Wenig Applaus dürfte auch ein Lehrer ernten, der seinen Schülern als Ziel für die nächste Klassenfahrt die »Straße der Megalithkultur« vorschlägt. Allein die Landschaft zwischen Osnabrück, Bramsche, Meppen, Lingen, Cloppenburg und Oldenburg ist schon nicht das, was Jugendliche als »cool« bezeichnen würden – und Megalithsteine sind’s schon mal gleich gar nicht.
In irgendwelchen Wäldern liegen Findlingsklumpen, die vor rund 5000 Jahren als Grabstätten gedient haben. Das mag historisch zwar faszinierend sein, der Anblick kann mit einem gut gemachten Adventure auf einer Spielkonsole aber wohl kaum mithalten.
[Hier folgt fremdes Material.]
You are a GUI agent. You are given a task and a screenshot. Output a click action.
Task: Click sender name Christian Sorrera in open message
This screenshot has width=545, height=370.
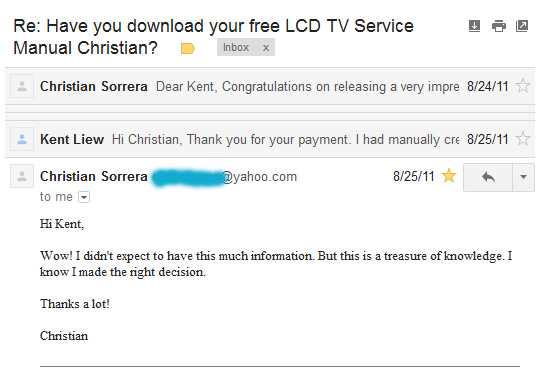pos(93,176)
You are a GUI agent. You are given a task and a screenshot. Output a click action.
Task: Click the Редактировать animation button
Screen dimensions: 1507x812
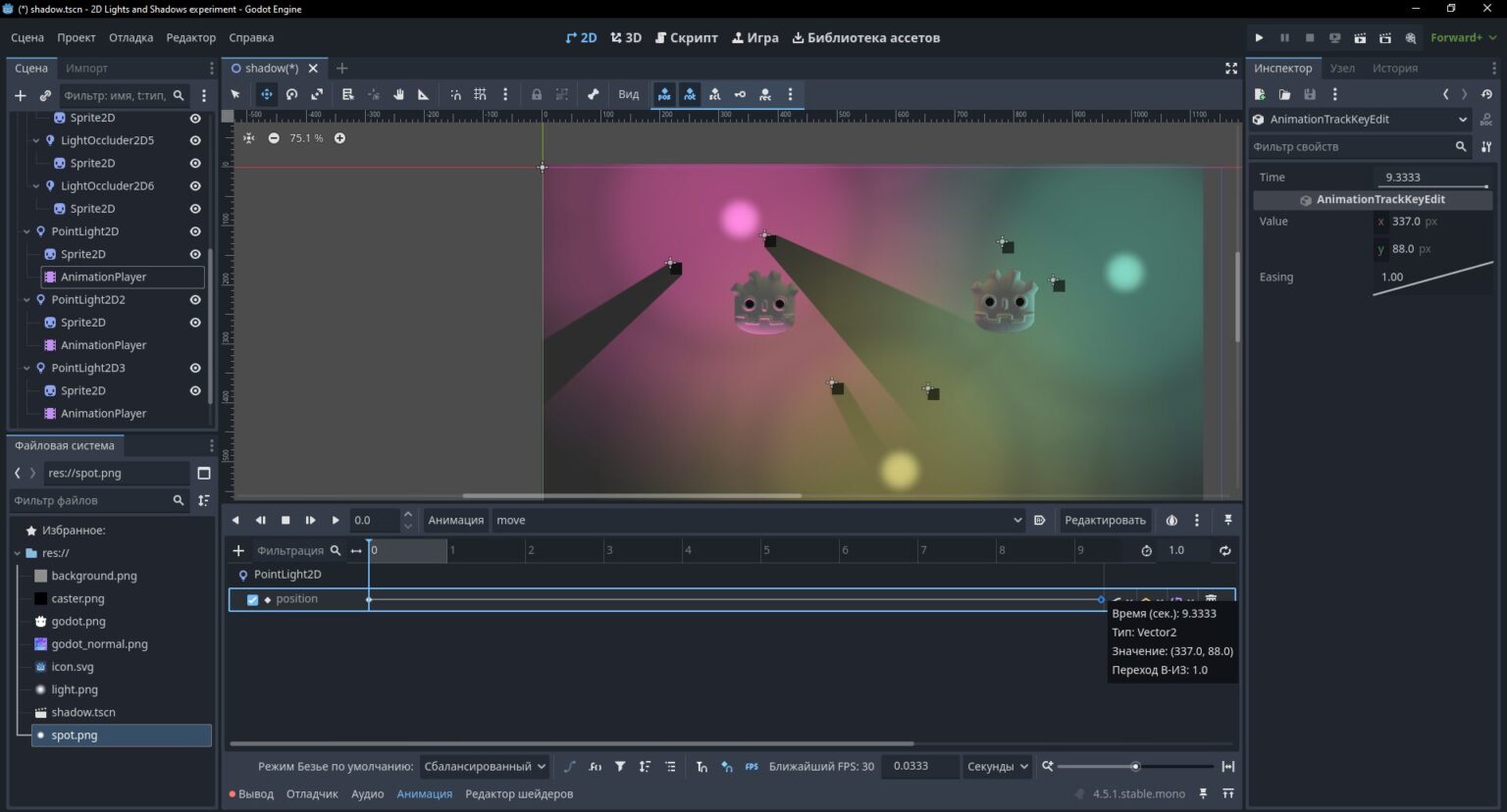[x=1105, y=520]
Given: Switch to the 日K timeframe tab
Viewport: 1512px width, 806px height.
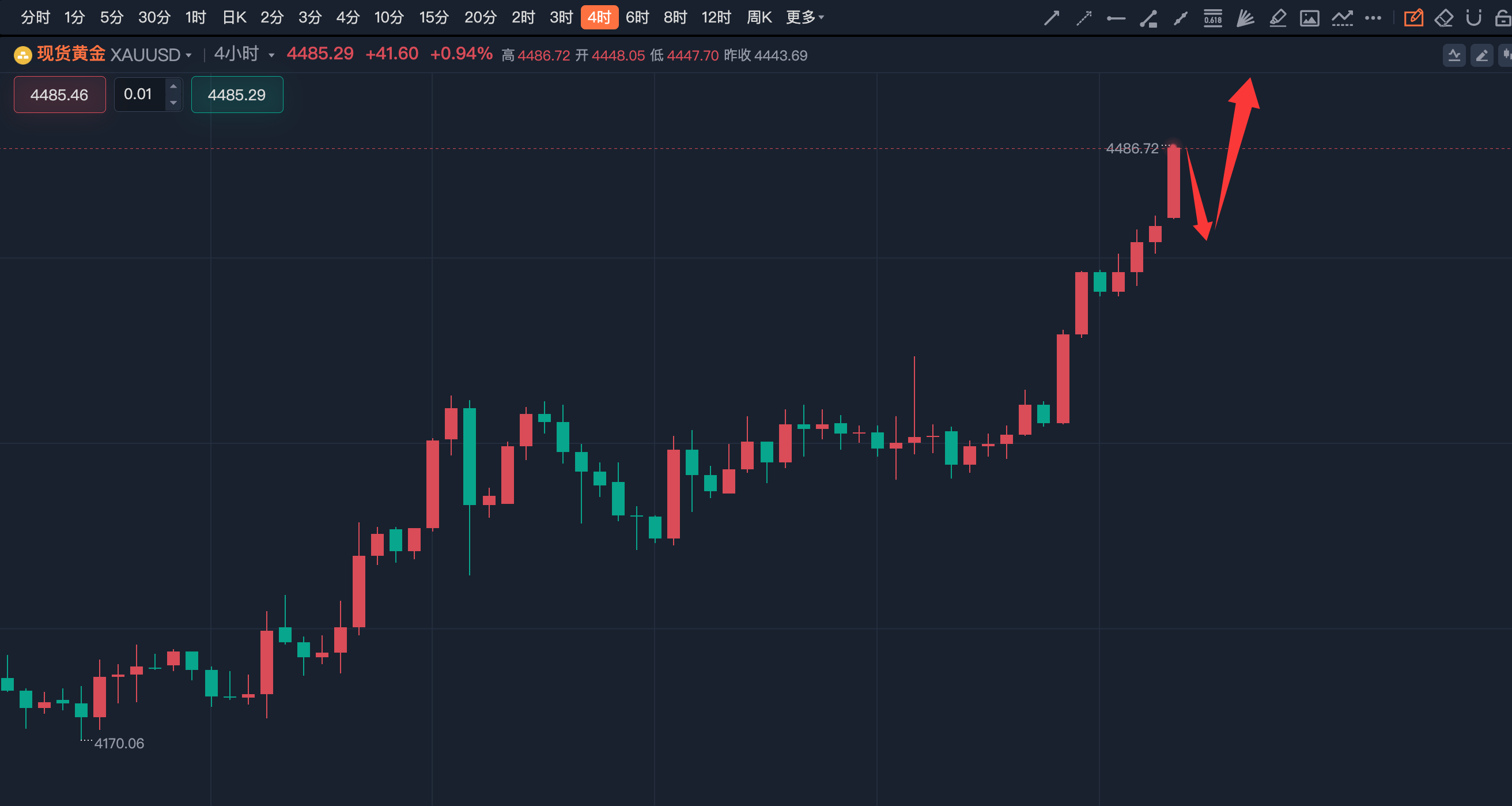Looking at the screenshot, I should pyautogui.click(x=233, y=18).
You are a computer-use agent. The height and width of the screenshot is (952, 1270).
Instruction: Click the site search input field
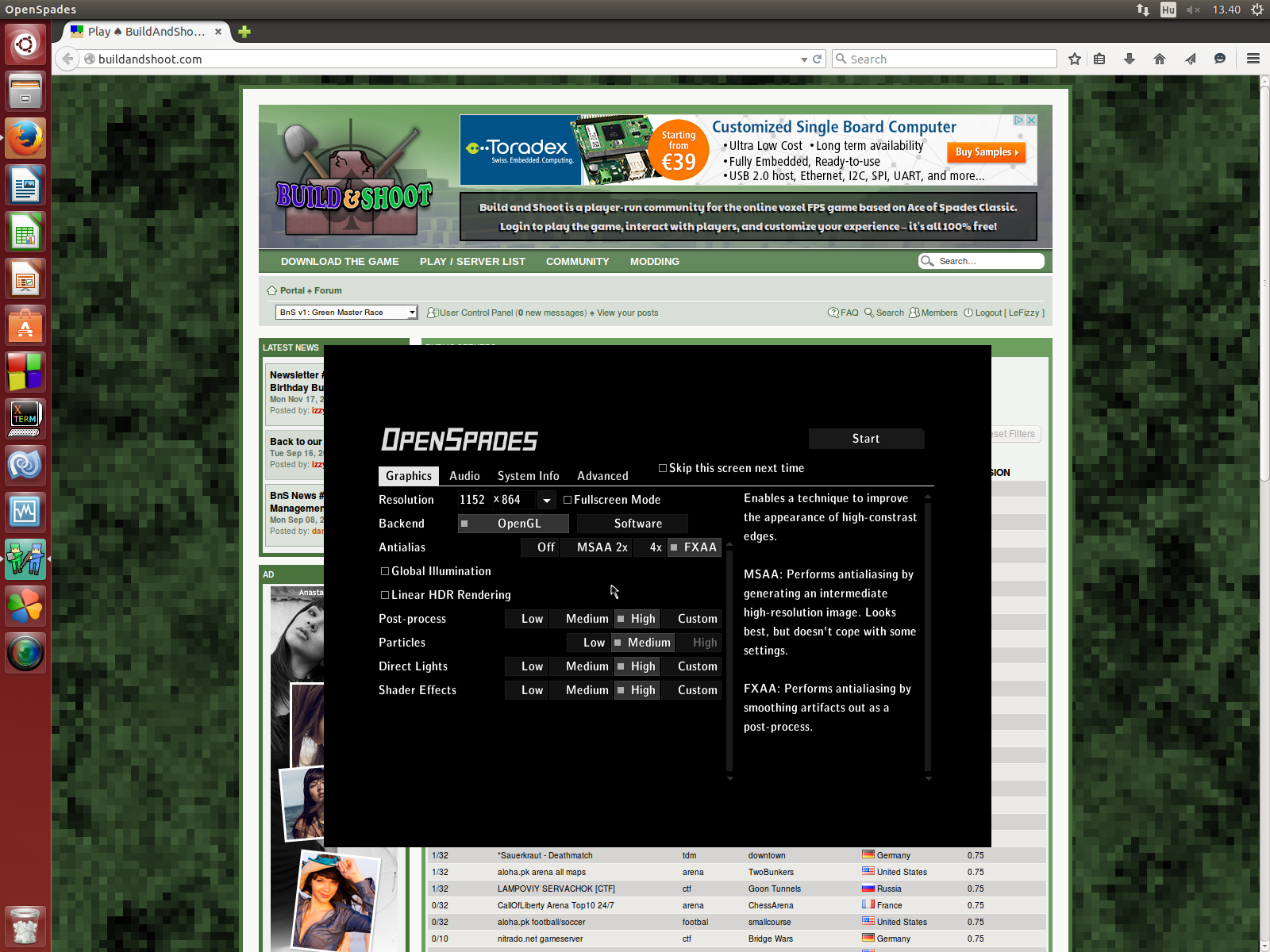(x=987, y=261)
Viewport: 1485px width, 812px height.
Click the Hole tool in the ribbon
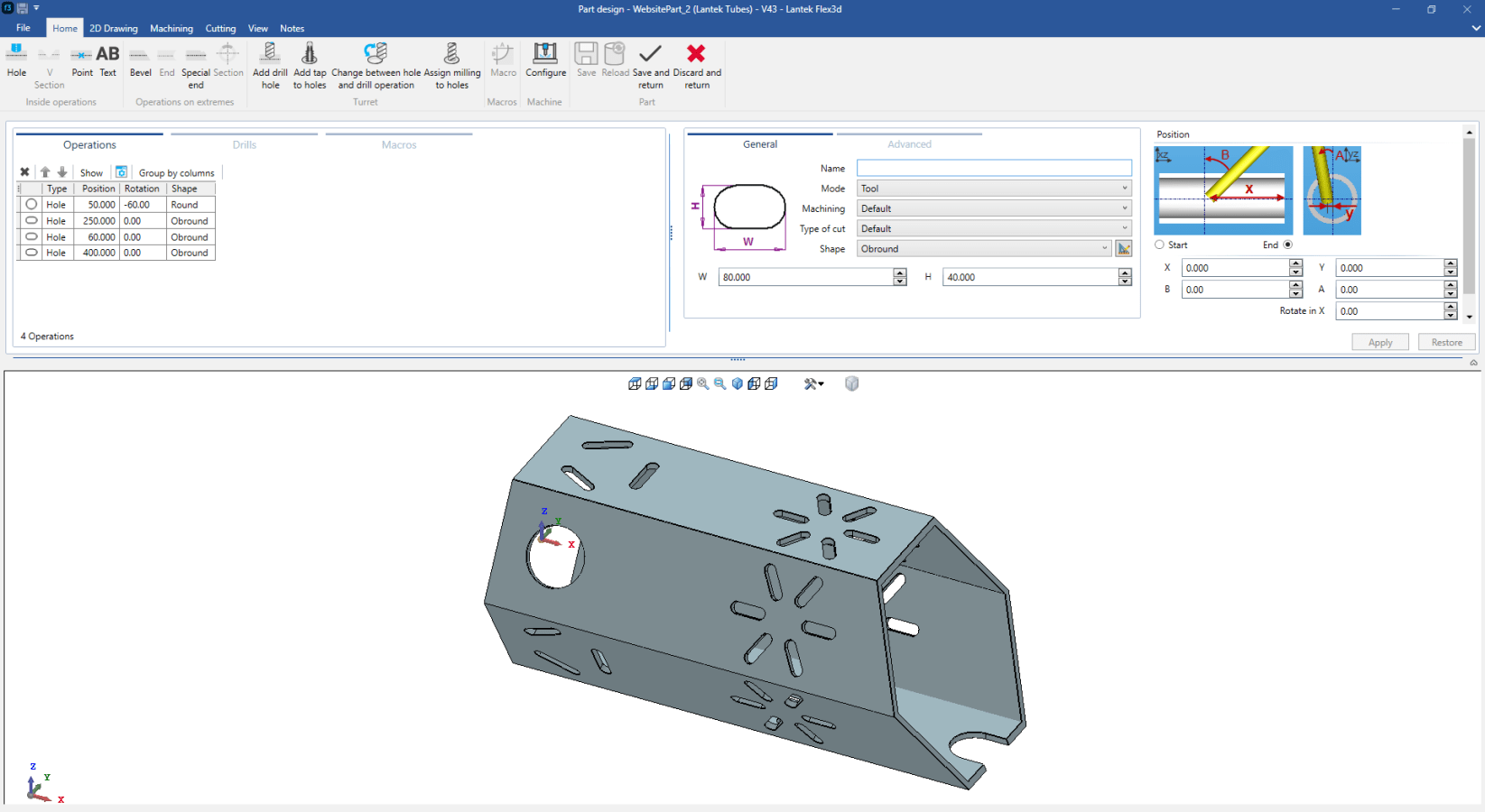pos(16,60)
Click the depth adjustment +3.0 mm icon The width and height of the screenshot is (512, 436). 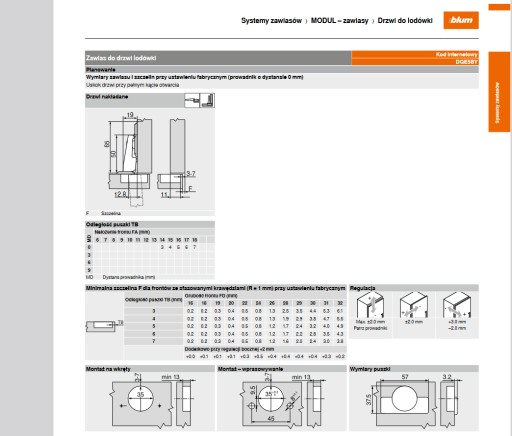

Näher am Geschmack der Masse könnte die »Fußballroute NRW« sein. Sie führt auf 550 Kilometer Länge vorbei an den Stätten großer Traditionsvereine, nicht nur an Stadien und Sehenswürdigkeiten, sondern auch an ausgewiesenen Fankneipen mit günstigen Bierpreisen. Da auch Städte wie Wuppertal und Krefeld beteiligt sind, deren Fußballclubs heute fern ihrer einstigen Stärke sind, muss auch auf ein wenig Wehmut und Patina nicht verzichtet werden. Die Route ist keine Ferienstraße im eigentlichen Sinn, da sie statt mit dem Auto nur mit dem Fahrrad befahren werden kann, aber ein bisschen strampeln tut ja nach einem Abend mit günstigem Bier oft ganz gut.
Schwungvoller als sein Name vermuten lässt, ist übrigens auch der Rheingauer Flötenweg, der erwandert werden muss. Wer befürchtet, an diesem Weg auf Touristenhäscher zu treffen, die samt und sonders als Peter Pan oder Hamelner Rattenfänger verkleidet sind, wird – sofern er Weintrinker ist – positiv überrascht. Denn Flöte ist der Begriff für die typische Rheingauer Weinflasche. Der Weg führt an insgesamt vierzehn Weingütern mit Ausschank vorbei. Wer den Flötenweg ernst nimmt, hat also nach kompletter Bewältigung amtlich einen im Tee. Grundsätzlich spielen Alkoholika bei den deutschen Touristenrouten eine große Rolle: Stolze neunzehn Ferienstraßen laden zum Suff mit kulturellem Anstrich ein. Von A wie Ahr-Rotweinstraße bis W wie Württemberger Weinstraße bieten die verschiedensten Regionen Cin-Cin-Corsi für Automobilisten an, die bereit sind, zur Planerfüllung auf der gewählten Wein-oder Bierroute ihren Führerschein aufs Spiel zu setzen.